> [STATED PROBLEM] Rewrite every row below, putting "capture" wherever "screenshot" appears and changing nothing else. Omit the pictures from your version.
____ DATA SHOWN
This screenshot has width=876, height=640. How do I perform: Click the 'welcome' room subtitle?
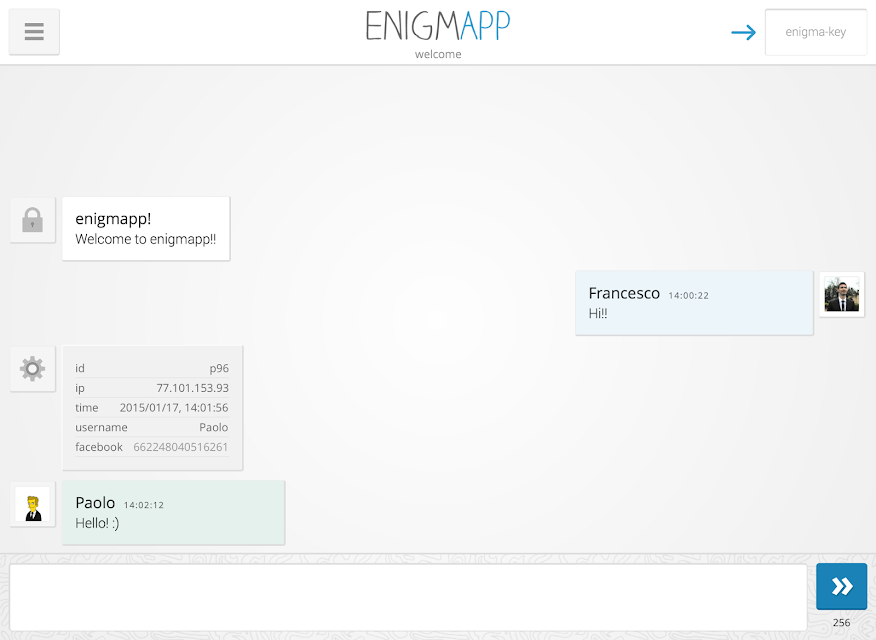(438, 54)
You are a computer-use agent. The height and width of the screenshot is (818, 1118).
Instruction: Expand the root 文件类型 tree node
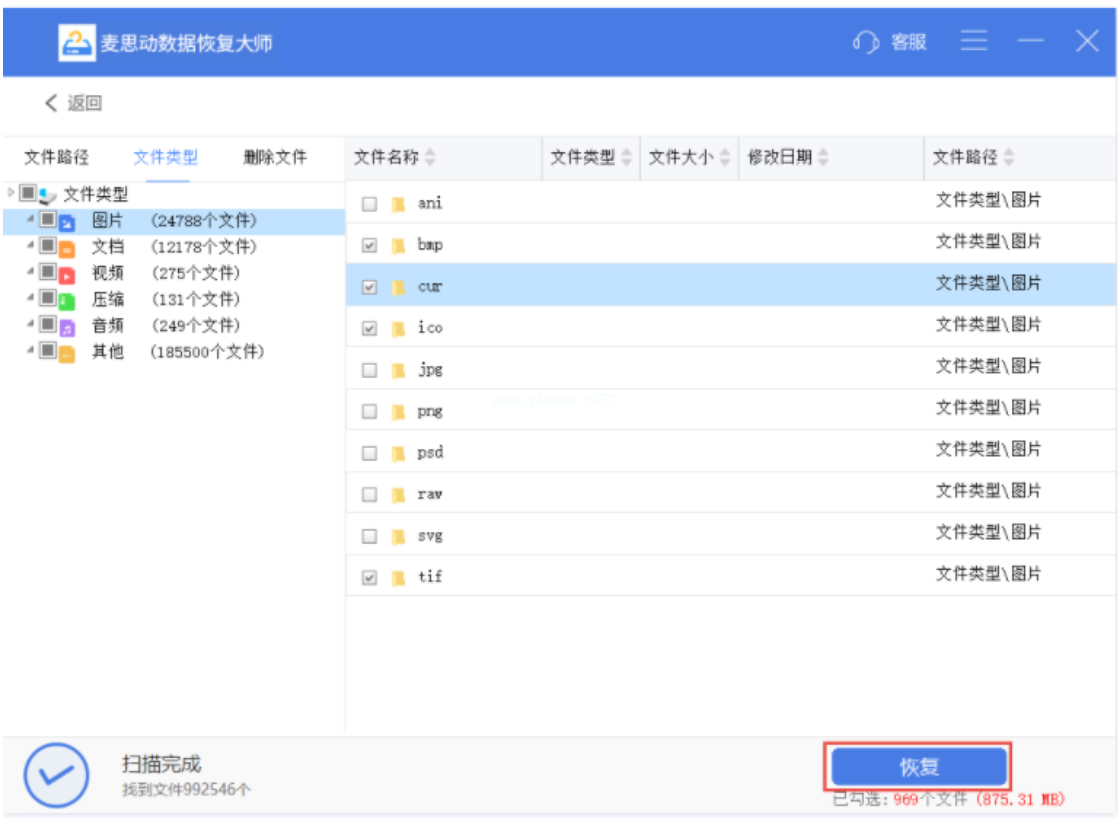(11, 190)
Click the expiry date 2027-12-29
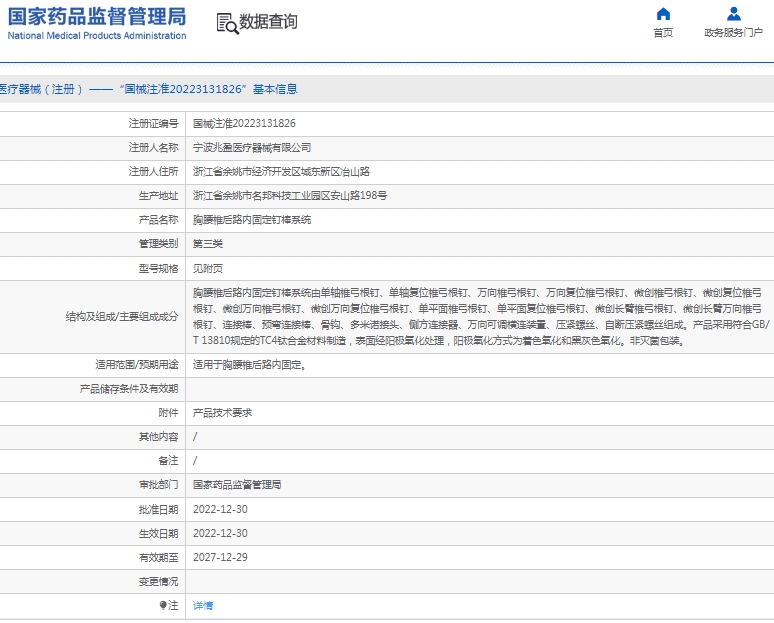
________
> [REPLY TO THE TASK]
This capture has width=876, height=640. How do I perform: Click the 'welcome' room subtitle?
(438, 54)
You are a computer-use agent. The height and width of the capture is (818, 1118).
Instruction: Expand the root 文件类型 tree node
(11, 190)
Click the expiry date 2027-12-29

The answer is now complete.